• **Problems**:
(a) Reproduce word for word the part of the passage on CBO costing starting at "There’s plenty more" and ending at "in this manner.".
(b) In the passage on CBO costing, what does the CBO divide the total time by to express the overall cost in units of single block I/Os?

--- Start of Passage shown ---

Posted by Richard Foote in CBO, Multiblock Reads, Oracle Cost Based Optimizer, Richard's Musings, System Statistics.

There’s plenty more I could talk about regarding the CBO CPU costing model and system statistics but I’ll make this my final little comment on this subject for now.
As previously discussed, the CPU costing model basically takes the time it takes to perform the all necessary I/O related activities and all the time it takes to perform all necessary CPU related activities and adds them together to get the overall time to complete a task. The CBO then takes this total and divides it by the average time to perform a single block I/O so that it expresses the overall costs in units of single block I/Os.
There are two advantages with expressing CBO costs in this manner.
Firstly, it makes the move from the old I/O costing model a little easier in that the “units” of cost under both CBO costing models is very similar.
With the I/O costing model, the unit of cost was also basically the number of I/Os. It’s just that the CBO made no (automatic) distinction between the I/O costs associated with single and multiblock reads. The cost was simply the expected total number of I/Os for a given execution plan, with single block and multiblock I/Os being consider the same (unless the optimiser_index_cost_adj parameter kicked in).

--- End of Passage shown ---
--- Start of Source material ---

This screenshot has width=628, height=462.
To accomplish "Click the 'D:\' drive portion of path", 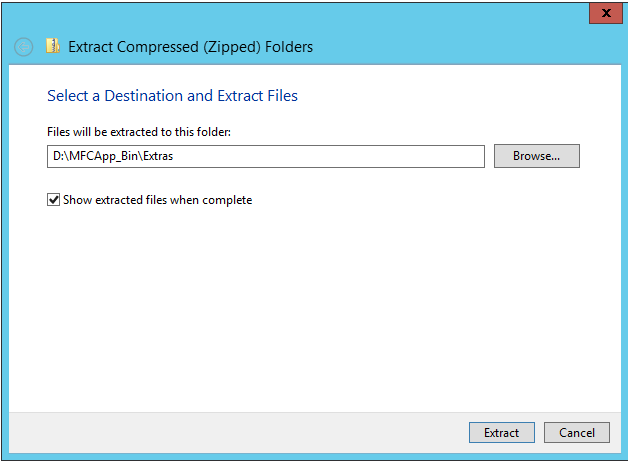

--- End of Source material ---

• **Replies**:
(a)
There’s plenty more I could talk about regarding the CBO CPU costing model and system statistics but I’ll make this my final little comment on this subject for now.
As previously discussed, the CPU costing model basically takes the time it takes to perform the all necessary I/O related activities and all the time it takes to perform all necessary CPU related activities and adds them together to get the overall time to complete a task. The CBO then takes this total and divides it by the average time to perform a single block I/O so that it expresses the overall costs in units of single block I/Os.
There are two advantages with expressing CBO costs in this manner.

(b) The average time to perform a single block I/O.